Le chercheur Philippe Apparicio et son équipe ont un drôle d’équipement pour des cyclistes : ils roulent avec un sonomètre attaché à leur chandail pour capter les bruits ambiants. Ils portent aussi un maillot intelligent qui mesure le volume d’air aspiré et le rythme cardiaque, une caméra vidéo, une montre GPS, un téléphone intelligent et un sac de batteries pour alimenter tous ces appareils.
Ces scientifiques à vélo parcourent une série de grandes villes du monde, y compris Montréal, pour mesurer l’exposition des cyclistes à la pollution de l’air et au bruit. Leur but : déterminer les endroits en ville où les adeptes du vélo sont le plus — et le moins — exposés à la pollution. Et conseiller les urbanistes sur les meilleurs aménagements de voies cyclables pour la santé des cyclistes.
Ils ont même comparé les temps de déplacement entre trois moyens de transport pour se rendre au centre-ville de Montréal. Résultats : les déplacements à vélo aux heures de pointe sont aussi rapides (ou presque) qu’en voiture ou en transports en commun. Mais les cyclistes aspirent trois à quatre fois plus de polluants dans l’air que les automobilistes à cause du rythme accéléré de leur respiration dû à l’activité physique.
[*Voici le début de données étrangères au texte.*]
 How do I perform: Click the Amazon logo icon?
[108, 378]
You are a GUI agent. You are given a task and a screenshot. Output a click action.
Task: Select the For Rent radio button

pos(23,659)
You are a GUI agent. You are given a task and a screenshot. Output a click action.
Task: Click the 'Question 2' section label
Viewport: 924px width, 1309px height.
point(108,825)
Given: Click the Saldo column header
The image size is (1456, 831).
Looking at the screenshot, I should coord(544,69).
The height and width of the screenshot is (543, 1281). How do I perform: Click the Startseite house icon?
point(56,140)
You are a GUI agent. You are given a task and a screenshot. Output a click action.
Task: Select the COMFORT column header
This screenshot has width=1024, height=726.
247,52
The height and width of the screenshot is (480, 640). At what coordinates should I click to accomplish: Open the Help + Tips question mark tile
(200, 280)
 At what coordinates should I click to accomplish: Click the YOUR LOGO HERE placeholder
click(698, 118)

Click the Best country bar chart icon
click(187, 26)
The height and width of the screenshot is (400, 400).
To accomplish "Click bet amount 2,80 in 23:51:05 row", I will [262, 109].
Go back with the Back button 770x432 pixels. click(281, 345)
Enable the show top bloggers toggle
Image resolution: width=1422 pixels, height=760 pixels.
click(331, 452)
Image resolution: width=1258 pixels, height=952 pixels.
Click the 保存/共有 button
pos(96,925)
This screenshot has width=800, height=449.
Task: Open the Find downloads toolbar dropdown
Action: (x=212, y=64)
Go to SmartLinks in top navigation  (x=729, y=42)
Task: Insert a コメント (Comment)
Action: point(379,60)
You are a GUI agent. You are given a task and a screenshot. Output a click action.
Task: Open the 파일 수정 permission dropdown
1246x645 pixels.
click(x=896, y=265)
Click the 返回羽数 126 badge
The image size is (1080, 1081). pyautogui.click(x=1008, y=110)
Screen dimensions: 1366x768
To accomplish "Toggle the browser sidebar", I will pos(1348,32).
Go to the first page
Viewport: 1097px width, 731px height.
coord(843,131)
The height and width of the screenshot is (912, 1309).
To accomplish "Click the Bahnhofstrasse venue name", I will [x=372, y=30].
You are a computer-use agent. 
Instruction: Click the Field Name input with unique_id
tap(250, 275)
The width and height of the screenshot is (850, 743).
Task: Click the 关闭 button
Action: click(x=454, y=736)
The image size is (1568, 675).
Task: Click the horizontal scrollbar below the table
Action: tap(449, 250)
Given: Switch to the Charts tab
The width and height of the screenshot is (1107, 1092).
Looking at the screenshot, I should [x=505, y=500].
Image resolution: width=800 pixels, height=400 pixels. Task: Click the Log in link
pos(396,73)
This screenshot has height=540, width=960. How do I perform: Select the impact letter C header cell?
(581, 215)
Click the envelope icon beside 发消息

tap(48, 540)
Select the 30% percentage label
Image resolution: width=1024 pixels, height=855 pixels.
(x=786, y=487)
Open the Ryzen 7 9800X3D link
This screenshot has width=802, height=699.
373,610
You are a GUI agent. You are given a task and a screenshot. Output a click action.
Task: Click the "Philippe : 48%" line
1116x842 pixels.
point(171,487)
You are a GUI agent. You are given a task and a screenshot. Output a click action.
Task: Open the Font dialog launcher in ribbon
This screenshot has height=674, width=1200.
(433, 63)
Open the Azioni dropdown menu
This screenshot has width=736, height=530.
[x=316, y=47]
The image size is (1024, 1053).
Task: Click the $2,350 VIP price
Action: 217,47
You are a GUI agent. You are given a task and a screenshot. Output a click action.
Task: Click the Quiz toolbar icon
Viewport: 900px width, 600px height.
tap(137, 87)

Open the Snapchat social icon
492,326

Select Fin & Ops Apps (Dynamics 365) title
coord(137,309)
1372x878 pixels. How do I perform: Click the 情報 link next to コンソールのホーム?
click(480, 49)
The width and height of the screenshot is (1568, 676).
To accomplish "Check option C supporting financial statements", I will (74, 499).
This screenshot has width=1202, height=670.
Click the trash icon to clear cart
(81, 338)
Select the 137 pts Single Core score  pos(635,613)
« La situation des cyclistes n’est pas alarmante à Montréal. Les bénéfices du vélo surpassent largement les risques pour la santé, même en tenant compte du fait que les cyclistes absorbent plus de polluants à cause de l’activité physique », dit Philippe Apparicio, de l’Institut national de recherche scientifique (INRS).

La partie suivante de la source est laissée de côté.